Machine Learning Operations (ML Ops)
This episode focuses on “Machine Learning Operations (MLOps)," an Independent Research and Development (IRAD) project by a team of GTRI researchers won an IRAD of the Year award during GTRI's 2023 IRAD Extravaganza. Research team members Maia Gatlin and Austin Ruth discuss the project.
This episode focuses on “Machine Learning Operations (MLOps)," an Independent Research and Development (IRAD) project by a team of GTRI researchers that was presented in 2023 during GTRI's IRAD Extravaganza.
A noteworthy part of the IRAD Extravaganza is the IRAD of the Year Ceremony, which awards particularly outstanding projects. For each annual IRAD Extravaganza, projects are nominated for "IRAD of the Year" awards. Finalists for the IRAD of the Year were judged in two categories:
- Large Investment Projects, with multiyear funding greater than $50,000.
- Small Investment Projects, which have one-year funding of $50,000 or less.
The “Machine Learning Operations (MLOps)" project won in the Large Investment Projects category.

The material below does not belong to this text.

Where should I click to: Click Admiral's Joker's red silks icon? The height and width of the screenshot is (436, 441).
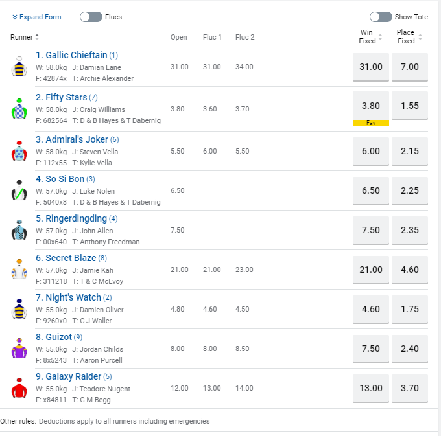click(x=19, y=151)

Research team members Maia Gatlin and Austin Ruth are the guests in this podcast episode. Gatlin and Ruth are both Research Engineers in GTRI's Electronic Systems (ELSYS) Laboratory.
This IRAD focuses on the development of Infrastructure as Code (IaC) to create a deployable platform of various tools for Machine Learning Operations (MLOps). The team has successfully deployed and tested the infrastructure to showcase the benefits of the platform through various use cases. The primary goal is to show that the infrastructure in place can not only support inference and training of machine learning models but also can incorporate active learning and continuous delivery of models to specified repositories. With the IaC, the platform is also deployable to edge and fog machines to perform tasks at the supported resource level.